Fine-tuning a language model is not that hard. Making fine-tuning repeatable, auditable, and automatable is significantly harder — and that’s the gap this project was built to close.

Most fine-tuning code I’ve seen is a Jupyter notebook or a loose collection of scripts that works once, on one machine, for one dataset. If someone else tries to reproduce the result three months later, they’re guessing at hyperparameters, package versions, and which checkpoint was actually the good one. This project was built to fix that.

What it is

A framework with three main components — fine-tuner, inferencer, and evaluator — all driven by a single TOML configuration file. To run a full training experiment, you edit config.toml, run one command, and the pipeline handles everything: loading the dataset from Hugging Face, applying LoRA adapters, training, evaluating, and pushing the final model to the Hub. W&B receives all metrics automatically.

The same pipeline runs locally, in GitHub Actions, or in Jenkins — no code changes needed, just different environment variables for secrets.

The design choices

TOML over YAML or argparse — TOML is more readable than YAML for deeply nested configs, and it catches type errors that argparse doesn’t. When you’re changing 15 hyperparameters between runs, readable config is not a minor concern.

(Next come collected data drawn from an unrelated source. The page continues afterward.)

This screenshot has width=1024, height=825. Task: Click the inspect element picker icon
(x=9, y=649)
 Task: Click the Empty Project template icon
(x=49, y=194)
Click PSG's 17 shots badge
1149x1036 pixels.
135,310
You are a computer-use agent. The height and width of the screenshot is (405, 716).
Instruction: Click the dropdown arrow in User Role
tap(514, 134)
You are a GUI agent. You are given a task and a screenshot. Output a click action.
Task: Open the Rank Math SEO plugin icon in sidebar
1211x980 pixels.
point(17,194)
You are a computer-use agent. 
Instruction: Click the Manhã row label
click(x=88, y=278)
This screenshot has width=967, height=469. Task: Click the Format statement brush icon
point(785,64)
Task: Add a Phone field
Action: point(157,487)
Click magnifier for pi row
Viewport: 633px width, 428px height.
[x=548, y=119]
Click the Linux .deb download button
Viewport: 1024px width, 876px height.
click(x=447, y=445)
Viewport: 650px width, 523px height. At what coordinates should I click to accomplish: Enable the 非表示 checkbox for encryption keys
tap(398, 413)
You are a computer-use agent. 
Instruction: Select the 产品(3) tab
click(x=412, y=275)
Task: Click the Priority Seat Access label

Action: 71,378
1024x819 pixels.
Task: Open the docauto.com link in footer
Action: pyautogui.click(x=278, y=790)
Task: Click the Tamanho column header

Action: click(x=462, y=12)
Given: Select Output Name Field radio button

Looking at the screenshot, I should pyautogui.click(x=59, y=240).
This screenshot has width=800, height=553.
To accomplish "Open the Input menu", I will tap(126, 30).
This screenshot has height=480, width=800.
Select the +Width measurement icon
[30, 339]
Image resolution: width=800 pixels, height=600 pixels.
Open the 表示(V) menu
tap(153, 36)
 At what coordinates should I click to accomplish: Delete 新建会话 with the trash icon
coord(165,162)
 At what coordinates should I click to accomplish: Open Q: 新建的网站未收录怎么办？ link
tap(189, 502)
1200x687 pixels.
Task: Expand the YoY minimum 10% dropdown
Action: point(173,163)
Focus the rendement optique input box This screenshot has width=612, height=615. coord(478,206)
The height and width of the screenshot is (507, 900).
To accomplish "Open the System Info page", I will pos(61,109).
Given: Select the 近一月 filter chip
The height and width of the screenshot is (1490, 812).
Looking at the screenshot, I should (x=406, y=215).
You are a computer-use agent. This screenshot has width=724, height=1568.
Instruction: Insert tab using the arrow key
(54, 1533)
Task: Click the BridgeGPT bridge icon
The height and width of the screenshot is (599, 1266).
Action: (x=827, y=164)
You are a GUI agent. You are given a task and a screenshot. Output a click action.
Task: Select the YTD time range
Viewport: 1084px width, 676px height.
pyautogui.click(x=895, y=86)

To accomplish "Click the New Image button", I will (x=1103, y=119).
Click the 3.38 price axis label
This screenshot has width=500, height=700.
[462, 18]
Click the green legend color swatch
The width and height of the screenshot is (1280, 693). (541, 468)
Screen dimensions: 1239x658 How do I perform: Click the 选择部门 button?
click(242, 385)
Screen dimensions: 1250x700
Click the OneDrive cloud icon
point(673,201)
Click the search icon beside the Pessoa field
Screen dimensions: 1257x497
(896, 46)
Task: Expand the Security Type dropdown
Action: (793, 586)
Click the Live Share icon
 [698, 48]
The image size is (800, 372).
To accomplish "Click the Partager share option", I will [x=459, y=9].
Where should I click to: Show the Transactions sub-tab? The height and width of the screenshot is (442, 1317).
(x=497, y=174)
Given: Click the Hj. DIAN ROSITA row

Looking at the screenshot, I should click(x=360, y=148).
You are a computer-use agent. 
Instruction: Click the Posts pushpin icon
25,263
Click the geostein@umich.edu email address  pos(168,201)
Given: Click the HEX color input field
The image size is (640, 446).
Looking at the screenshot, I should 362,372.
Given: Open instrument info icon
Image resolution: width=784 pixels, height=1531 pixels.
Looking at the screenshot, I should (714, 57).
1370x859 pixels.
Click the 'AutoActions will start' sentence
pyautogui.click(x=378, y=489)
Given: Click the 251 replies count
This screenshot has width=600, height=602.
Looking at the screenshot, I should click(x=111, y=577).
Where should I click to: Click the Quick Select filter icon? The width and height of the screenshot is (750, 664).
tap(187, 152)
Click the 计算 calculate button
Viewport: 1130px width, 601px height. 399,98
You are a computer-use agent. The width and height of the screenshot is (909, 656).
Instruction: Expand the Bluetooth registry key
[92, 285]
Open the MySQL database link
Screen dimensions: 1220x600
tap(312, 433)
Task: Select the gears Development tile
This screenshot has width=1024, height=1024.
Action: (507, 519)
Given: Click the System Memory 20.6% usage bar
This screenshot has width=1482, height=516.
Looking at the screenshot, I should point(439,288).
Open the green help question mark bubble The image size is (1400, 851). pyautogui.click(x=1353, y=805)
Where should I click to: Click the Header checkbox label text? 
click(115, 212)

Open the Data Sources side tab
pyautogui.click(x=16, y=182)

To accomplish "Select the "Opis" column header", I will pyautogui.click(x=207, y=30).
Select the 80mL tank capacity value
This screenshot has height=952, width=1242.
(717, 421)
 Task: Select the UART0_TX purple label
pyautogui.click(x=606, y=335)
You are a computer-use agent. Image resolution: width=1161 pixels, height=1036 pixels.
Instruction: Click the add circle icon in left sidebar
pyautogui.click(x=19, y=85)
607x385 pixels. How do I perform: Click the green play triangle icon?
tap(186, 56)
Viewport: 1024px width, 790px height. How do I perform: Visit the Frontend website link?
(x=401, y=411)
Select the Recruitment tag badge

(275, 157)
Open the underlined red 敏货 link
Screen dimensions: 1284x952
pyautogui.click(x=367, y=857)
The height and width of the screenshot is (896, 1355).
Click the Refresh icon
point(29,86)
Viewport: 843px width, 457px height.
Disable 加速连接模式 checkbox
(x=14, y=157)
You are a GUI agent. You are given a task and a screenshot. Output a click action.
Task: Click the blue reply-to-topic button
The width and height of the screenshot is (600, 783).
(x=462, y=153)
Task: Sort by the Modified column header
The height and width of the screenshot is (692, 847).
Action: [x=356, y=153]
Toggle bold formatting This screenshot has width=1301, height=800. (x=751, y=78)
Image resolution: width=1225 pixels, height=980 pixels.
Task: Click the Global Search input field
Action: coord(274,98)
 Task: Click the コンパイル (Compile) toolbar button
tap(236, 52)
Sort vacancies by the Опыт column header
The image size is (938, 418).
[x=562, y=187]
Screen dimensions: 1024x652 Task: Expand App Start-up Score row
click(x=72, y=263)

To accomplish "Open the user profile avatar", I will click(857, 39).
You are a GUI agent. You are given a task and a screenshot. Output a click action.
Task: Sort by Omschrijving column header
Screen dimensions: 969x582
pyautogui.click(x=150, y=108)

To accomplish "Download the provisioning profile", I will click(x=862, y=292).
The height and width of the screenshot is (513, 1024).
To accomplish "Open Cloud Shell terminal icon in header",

Unsloth for training — 4-bit quantization with LoRA via Unsloth gives roughly 5–50× speedup over standard Hugging Face training on the same hardware, with no meaningful quality loss. For experimentation on limited GPU resources, this matters a lot.

Separate inferencer and evaluator — keeping these as distinct scripts rather than bolting them onto the training script makes it easy to evaluate a model you didn’t train yourself, or to re-evaluate a checkpoint with different evaluation logic. Clean separation of concerns that pays off when you’re iterating fast.

W&B as first-class citizen — not an optional add-on. Every run logs hyperparameters, training curves, and evaluation metrics. Looking back at what actually worked three months ago should not require re-reading old notebooks.

My contributions

I worked on the fine-tuner core, the TOML configuration system, and parts of the evaluation pipeline. I also contributed to the documentation site, which was built with MkDocs and covers installation, configuration reference, and CI/CD integration guides.

Supported models

Qwen 2.5 (0.5B / 3B / 7B), Llama 3, Mistral — and in principle anything compatible with Unsloth.

Stack

Python · Unsloth · Hugging Face Transformers · TRL (SFTTrainer) · PEFT / LoRA · Weights & Biases · MLflow · Docker · GitHub Actions · MkDocs · UV

Reflection

Working on this project changed how I think about the relationship between research and engineering in ML. A lot of fine-tuning work never gets reproduced or built on because the infrastructure around the experiment is too fragile. The model weights end up in someone’s ~/checkpoints folder and the knowledge dies with the run.

Making the pipeline reusable and CI/CD-integrated felt like a small thing while we were doing it. In retrospect it was probably the most impactful design decision we made — it forced us to think about every assumption that was previously implicit, and it meant every team member could run experiments independently without asking “which script do I use and what arguments does it take?”